I can sell a 2x slowdown to my boss if I can show that that's the only cost of a significantly more elegant and productive language, but at 100x that's a much harder sell.
1. Cache performance and locality may differ considerably for large applications. For example, a microbenchmark may perform well because it can monopolize the L1 cache in a way that is not possible for larger applications.
2. Aggressive inlining, a common factor in microbenchmark performance, may not scale well for large code bases. The tradeoffs here can be rather complex: https://webkit.org/blog/2826/unusual-speed-boost-size-matter...
3. Microbenchmarks often avoid abstraction in order to achieve high performance. This can create unacceptable software engineering costs.
But come on, now Rust can legitimately be called "faster than C" ;)
At least until the Clang C version is added... or maybe it will still be faster.
Actually it's pretty easy: if you can write a faster version in any language, given whatever is there in the language, even if it's c implemented standard library stuff, do it.

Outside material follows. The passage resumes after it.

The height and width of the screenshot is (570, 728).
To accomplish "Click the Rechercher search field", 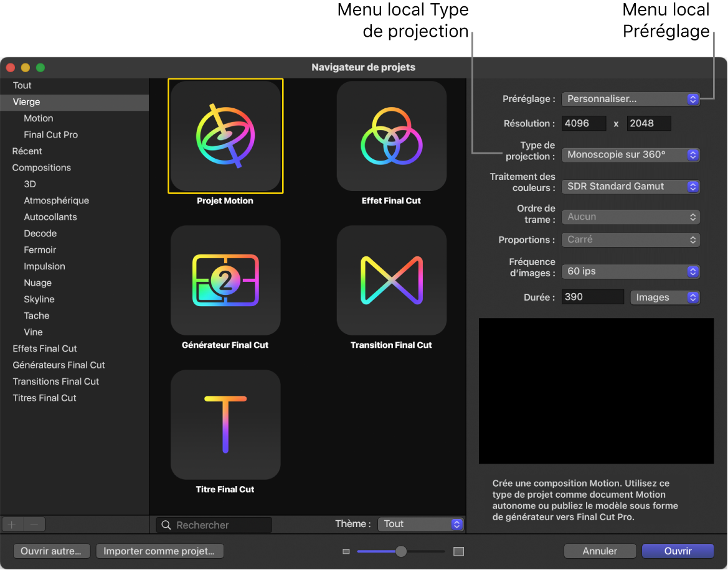I will (x=214, y=525).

The implementations are not meant to be final -- people can contribute faster ones.
FFI is a fact of life. I can imagine it would be perverting the intent of the game if you explicitly used FFI to delegate the actual core of the benchmark program to C as opposed to using "standard" building blocks, but the distinciton is necessarily vague.
So, the usual. :)
I stopped taking into account the benchmarks game completely after I saw apples-to-potatoes comparisons a few years back.
Long ago the Ada program contributors told me -- It's only the same program if the same assembler is generated ;-)
Perhaps sort by cpu (seconds) rather than (elapsed) secs.
http://benchmarksgame.alioth.debian.org/u64q/performance.php...
e.g. felix or pony would dominate it then, over C++ with OpenMP.
Here only a missing fast C/C++ hash table is scewing the picture.
EDIT, Nevermind Felix compiles to C++ and Pony looks like an academic project. If you want to provide benchmarks or try to change my mind, I am open to it, but it would require significant evidence.
> Please don't implement your own custom "hash table" - it will not be accepted.
> The work is to use the built-in or library hash table implementation to accumulate count values - lookup the count for a key and update the count in the hash table.
The C++ implementation is thereby testing an old version of a non-standard extension of libstdc++ that I had never heard of and which was likely contributed once by IBM and never really looked at again (by either maintainers or users ;P), while the C implementation is testing the specified khash library, which is apparently something a number of people actively contribute to and attempt to optimize, giving it some notoriety.
If I were to do this in C++, and I wasn't allowed to use my hash table, I would almost certainly not be using __gnu_pbds::cc_hash_table<>. If I were to just want to use something "included", I would use the C++11 std::unordered_map<> (note that this code is compiled already as C++11). But we all know the STL is designed for flexibility and predictability, not performance, and the culture of C++ is "that's OK, as if you actually care about performance no off-the-shelf data structure is going to be correct". If I decided I wanted speed, I know I'd want to check out Folly, and I might even end up using khash.
Reading other comments, what happened here is the Rust version is now using some "experimental" hash table based on ongoing work to optimize the Python 3000 dict implementation. This is just not a useful benchmark. What we are benchmarking is "how maintained is the implementation's built in hash table and is it tunable for this particular workload".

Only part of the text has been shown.